PROVIDED DATA section start

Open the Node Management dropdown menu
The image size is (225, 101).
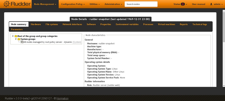click(x=45, y=4)
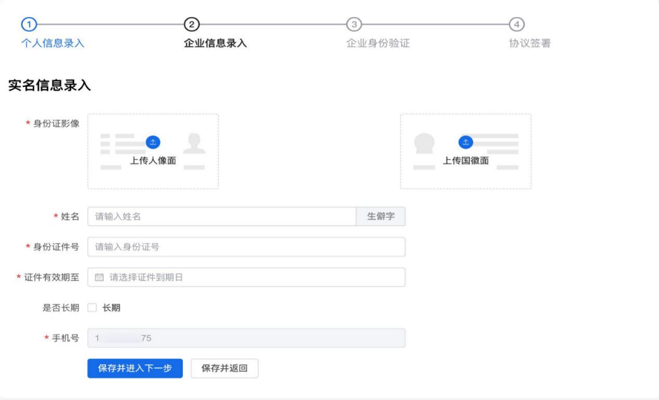Select the 协议签署 step label
659x400 pixels.
[529, 44]

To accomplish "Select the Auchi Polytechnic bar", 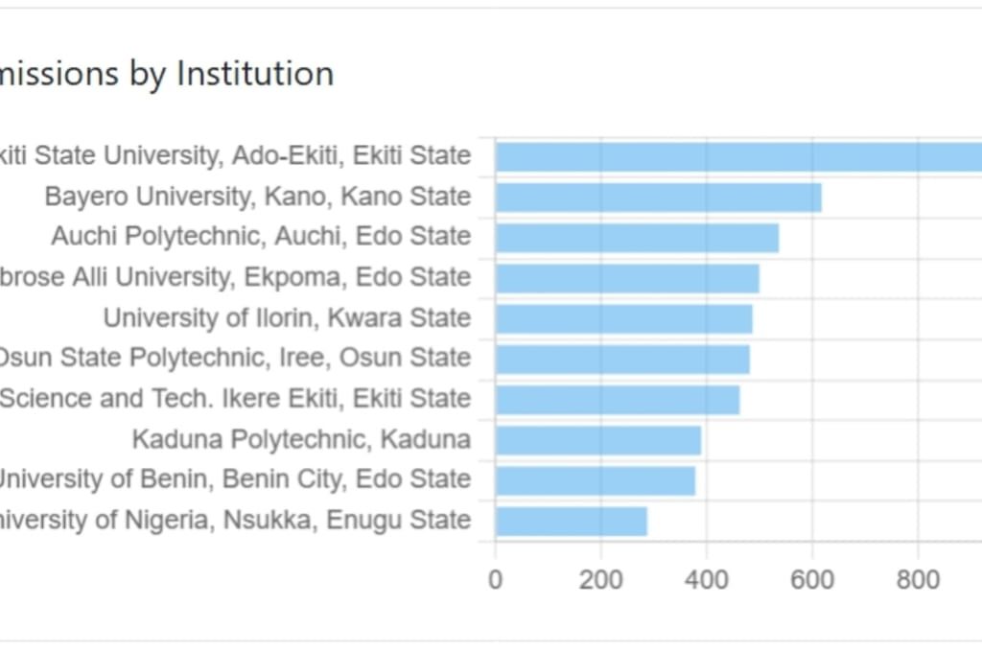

PROVIDED DATA section end

▶ [YOUR TASK]: Give the entries above again word for word, without any pictures.

▶ [SOLVED PROBLEM]:
Open the Node Management dropdown menu
The image size is (225, 101).
click(x=45, y=4)
Select the 协议签署 step label
659x400 pixels.
[529, 44]

To accomplish "Select the Auchi Polytechnic bar", 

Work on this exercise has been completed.